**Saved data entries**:
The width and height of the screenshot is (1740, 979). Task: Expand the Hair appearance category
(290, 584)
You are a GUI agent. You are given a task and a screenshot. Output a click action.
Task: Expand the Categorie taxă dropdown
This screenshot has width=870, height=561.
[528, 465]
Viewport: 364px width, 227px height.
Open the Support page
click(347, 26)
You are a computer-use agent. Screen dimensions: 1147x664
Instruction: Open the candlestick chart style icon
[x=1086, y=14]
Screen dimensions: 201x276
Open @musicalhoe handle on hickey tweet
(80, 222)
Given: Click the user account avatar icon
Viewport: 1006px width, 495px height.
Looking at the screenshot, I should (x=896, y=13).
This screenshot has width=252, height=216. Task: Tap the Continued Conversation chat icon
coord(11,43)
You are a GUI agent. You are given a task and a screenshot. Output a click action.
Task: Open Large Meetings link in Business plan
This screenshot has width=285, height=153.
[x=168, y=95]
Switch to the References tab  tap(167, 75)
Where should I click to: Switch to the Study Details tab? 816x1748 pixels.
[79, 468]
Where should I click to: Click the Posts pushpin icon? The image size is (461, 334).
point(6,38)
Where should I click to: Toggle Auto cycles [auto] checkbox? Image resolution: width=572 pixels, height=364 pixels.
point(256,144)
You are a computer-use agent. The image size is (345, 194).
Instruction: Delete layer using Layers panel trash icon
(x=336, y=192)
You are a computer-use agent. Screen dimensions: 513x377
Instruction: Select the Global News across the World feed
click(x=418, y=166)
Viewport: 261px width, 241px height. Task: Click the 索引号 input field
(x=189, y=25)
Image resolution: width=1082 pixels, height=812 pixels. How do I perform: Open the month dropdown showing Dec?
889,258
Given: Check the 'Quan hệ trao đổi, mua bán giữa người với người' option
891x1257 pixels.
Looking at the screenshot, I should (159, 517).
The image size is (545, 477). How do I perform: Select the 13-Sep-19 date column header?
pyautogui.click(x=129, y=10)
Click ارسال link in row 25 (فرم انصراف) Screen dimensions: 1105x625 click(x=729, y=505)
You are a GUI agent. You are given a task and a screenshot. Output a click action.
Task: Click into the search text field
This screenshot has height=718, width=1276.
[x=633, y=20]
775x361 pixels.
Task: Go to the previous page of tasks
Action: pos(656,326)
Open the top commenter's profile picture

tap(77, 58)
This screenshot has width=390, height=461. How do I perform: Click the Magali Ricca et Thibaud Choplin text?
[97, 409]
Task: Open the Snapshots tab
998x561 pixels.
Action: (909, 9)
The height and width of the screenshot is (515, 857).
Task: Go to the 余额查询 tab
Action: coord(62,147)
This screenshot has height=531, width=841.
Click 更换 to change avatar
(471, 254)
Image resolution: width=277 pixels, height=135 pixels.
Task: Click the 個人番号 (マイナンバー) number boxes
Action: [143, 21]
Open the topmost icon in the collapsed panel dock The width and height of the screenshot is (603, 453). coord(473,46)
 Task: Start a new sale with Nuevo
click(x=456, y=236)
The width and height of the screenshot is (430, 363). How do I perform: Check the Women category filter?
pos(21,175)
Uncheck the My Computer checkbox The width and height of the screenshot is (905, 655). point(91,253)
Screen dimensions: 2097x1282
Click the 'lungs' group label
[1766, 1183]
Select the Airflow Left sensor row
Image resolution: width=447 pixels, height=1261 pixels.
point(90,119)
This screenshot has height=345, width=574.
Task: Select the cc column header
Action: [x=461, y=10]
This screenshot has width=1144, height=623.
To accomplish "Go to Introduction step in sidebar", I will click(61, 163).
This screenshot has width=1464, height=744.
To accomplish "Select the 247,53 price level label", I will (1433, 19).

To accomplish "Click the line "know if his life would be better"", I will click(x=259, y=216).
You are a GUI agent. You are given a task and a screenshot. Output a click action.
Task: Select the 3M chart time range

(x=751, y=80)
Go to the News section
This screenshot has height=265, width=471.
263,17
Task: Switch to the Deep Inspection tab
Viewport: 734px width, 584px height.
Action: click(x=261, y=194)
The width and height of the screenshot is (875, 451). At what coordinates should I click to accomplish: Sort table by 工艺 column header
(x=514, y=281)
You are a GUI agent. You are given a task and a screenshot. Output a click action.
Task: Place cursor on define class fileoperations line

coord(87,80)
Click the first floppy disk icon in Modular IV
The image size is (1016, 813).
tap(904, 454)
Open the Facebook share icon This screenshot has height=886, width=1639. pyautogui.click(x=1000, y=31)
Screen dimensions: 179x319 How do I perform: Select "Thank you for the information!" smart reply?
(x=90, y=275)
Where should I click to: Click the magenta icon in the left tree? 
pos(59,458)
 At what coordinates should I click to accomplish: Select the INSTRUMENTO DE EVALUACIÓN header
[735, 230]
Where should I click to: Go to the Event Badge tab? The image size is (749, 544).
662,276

**Brief**:
Using the data above, output each line exactly.

**Solution to the exercise**:
The width and height of the screenshot is (1740, 979). Task: Expand the Hair appearance category
(290, 584)
You are a GUI agent. You are given a task and a screenshot. Output a click action.
Task: Expand the Categorie taxă dropdown
This screenshot has width=870, height=561.
[528, 465]
Viewport: 364px width, 227px height.
Open the Support page
click(347, 26)
You are a computer-use agent. Screen dimensions: 1147x664
Instruction: Open the candlestick chart style icon
[x=1086, y=14]
Screen dimensions: 201x276
Open @musicalhoe handle on hickey tweet
(80, 222)
Given: Click the user account avatar icon
Viewport: 1006px width, 495px height.
Looking at the screenshot, I should (x=896, y=13).
This screenshot has width=252, height=216. Task: Tap the Continued Conversation chat icon
coord(11,43)
You are a GUI agent. You are given a task and a screenshot. Output a click action.
Task: Open Large Meetings link in Business plan
This screenshot has width=285, height=153.
[x=168, y=95]
Switch to the References tab  tap(167, 75)
Where should I click to: Switch to the Study Details tab? 816x1748 pixels.
[79, 468]
Where should I click to: Click the Posts pushpin icon? The image size is (461, 334).
point(6,38)
Where should I click to: Toggle Auto cycles [auto] checkbox? Image resolution: width=572 pixels, height=364 pixels.
point(256,144)
You are a computer-use agent. The image size is (345, 194).
Instruction: Delete layer using Layers panel trash icon
(x=336, y=192)
You are a computer-use agent. Screen dimensions: 513x377
Instruction: Select the Global News across the World feed
click(x=418, y=166)
Viewport: 261px width, 241px height. Task: Click the 索引号 input field
(x=189, y=25)
Image resolution: width=1082 pixels, height=812 pixels. How do I perform: Open the month dropdown showing Dec?
889,258
Given: Check the 'Quan hệ trao đổi, mua bán giữa người với người' option
891x1257 pixels.
Looking at the screenshot, I should (159, 517).
The image size is (545, 477). How do I perform: Select the 13-Sep-19 date column header?
pyautogui.click(x=129, y=10)
Click ارسال link in row 25 (فرم انصراف) Screen dimensions: 1105x625 click(x=729, y=505)
You are a GUI agent. You are given a task and a screenshot. Output a click action.
Task: Click into the search text field
This screenshot has height=718, width=1276.
[x=633, y=20]
775x361 pixels.
Task: Go to the previous page of tasks
Action: pos(656,326)
Open the top commenter's profile picture

tap(77, 58)
This screenshot has width=390, height=461. How do I perform: Click the Magali Ricca et Thibaud Choplin text?
[97, 409]
Task: Open the Snapshots tab
998x561 pixels.
Action: (909, 9)
The height and width of the screenshot is (515, 857).
Task: Go to the 余额查询 tab
Action: coord(62,147)
This screenshot has height=531, width=841.
Click 更换 to change avatar
(471, 254)
Image resolution: width=277 pixels, height=135 pixels.
Task: Click the 個人番号 (マイナンバー) number boxes
Action: [143, 21]
Open the topmost icon in the collapsed panel dock The width and height of the screenshot is (603, 453). coord(473,46)
 Task: Start a new sale with Nuevo
click(x=456, y=236)
The width and height of the screenshot is (430, 363). How do I perform: Check the Women category filter?
pos(21,175)
Uncheck the My Computer checkbox The width and height of the screenshot is (905, 655). point(91,253)
Screen dimensions: 2097x1282
Click the 'lungs' group label
[1766, 1183]
Select the Airflow Left sensor row
Image resolution: width=447 pixels, height=1261 pixels.
point(90,119)
This screenshot has height=345, width=574.
Task: Select the cc column header
Action: [x=461, y=10]
This screenshot has width=1144, height=623.
To accomplish "Go to Introduction step in sidebar", I will click(61, 163).
This screenshot has width=1464, height=744.
To accomplish "Select the 247,53 price level label", I will (1433, 19).

To accomplish "Click the line "know if his life would be better"", I will click(x=259, y=216).
You are a GUI agent. You are given a task and a screenshot. Output a click action.
Task: Select the 3M chart time range

(x=751, y=80)
Go to the News section
This screenshot has height=265, width=471.
263,17
Task: Switch to the Deep Inspection tab
Viewport: 734px width, 584px height.
Action: click(x=261, y=194)
The width and height of the screenshot is (875, 451). At what coordinates should I click to accomplish: Sort table by 工艺 column header
(x=514, y=281)
You are a GUI agent. You are given a task and a screenshot. Output a click action.
Task: Place cursor on define class fileoperations line

coord(87,80)
Click the first floppy disk icon in Modular IV
The image size is (1016, 813).
tap(904, 454)
Open the Facebook share icon This screenshot has height=886, width=1639. pyautogui.click(x=1000, y=31)
Screen dimensions: 179x319 How do I perform: Select "Thank you for the information!" smart reply?
(x=90, y=275)
Where should I click to: Click the magenta icon in the left tree? 
pos(59,458)
 At what coordinates should I click to accomplish: Select the INSTRUMENTO DE EVALUACIÓN header
[735, 230]
Where should I click to: Go to the Event Badge tab? The image size is (749, 544).
662,276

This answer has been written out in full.